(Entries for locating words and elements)
────

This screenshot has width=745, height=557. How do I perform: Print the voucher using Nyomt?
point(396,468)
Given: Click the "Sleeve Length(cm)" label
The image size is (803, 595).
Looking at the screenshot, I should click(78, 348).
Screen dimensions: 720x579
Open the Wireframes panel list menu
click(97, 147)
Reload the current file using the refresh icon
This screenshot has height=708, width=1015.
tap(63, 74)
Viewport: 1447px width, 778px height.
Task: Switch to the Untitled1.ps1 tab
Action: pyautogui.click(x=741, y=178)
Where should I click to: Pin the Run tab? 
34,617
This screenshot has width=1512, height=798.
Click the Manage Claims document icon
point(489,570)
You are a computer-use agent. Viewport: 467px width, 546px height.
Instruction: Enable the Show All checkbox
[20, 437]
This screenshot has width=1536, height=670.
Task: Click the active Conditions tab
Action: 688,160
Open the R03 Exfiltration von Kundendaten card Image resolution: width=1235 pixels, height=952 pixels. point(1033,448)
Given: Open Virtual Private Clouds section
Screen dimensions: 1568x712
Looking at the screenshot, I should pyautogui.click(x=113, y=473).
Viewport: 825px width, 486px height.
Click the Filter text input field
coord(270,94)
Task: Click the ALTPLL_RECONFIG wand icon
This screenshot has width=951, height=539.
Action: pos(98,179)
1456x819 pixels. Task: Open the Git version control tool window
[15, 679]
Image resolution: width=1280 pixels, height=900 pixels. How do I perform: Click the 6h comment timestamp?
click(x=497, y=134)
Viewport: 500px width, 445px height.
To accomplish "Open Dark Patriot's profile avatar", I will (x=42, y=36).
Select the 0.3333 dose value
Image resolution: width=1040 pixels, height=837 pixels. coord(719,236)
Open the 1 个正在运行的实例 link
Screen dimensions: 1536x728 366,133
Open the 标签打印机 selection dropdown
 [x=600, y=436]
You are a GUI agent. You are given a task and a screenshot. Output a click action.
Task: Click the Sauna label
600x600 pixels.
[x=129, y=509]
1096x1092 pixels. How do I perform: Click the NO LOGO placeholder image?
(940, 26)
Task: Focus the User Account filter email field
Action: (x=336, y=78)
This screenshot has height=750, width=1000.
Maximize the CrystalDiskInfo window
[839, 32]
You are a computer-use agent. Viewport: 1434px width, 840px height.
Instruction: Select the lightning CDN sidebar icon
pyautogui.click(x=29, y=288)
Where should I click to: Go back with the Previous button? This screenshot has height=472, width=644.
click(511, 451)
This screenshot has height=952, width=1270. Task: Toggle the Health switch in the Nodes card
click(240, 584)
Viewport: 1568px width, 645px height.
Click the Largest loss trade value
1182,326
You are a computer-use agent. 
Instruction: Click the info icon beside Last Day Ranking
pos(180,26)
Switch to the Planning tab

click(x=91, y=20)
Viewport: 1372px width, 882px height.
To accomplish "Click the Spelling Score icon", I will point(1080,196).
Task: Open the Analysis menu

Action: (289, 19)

────

WHAT THE EXERCISE ASKS. Give the rows from the line containing "Screen dimensions: 720x579" through the line containing "point(489,570)" as a JSON list of strings, one string per line, with blank lines left out.

FINISHED TASK.
[
  "Screen dimensions: 720x579",
  "Open the Wireframes panel list menu",
  "click(97, 147)",
  "Reload the current file using the refresh icon",
  "This screenshot has height=708, width=1015.",
  "tap(63, 74)",
  "Viewport: 1447px width, 778px height.",
  "Task: Switch to the Untitled1.ps1 tab",
  "Action: pyautogui.click(x=741, y=178)",
  "Where should I click to: Pin the Run tab? ",
  "34,617",
  "This screenshot has width=1512, height=798.",
  "Click the Manage Claims document icon",
  "point(489,570)"
]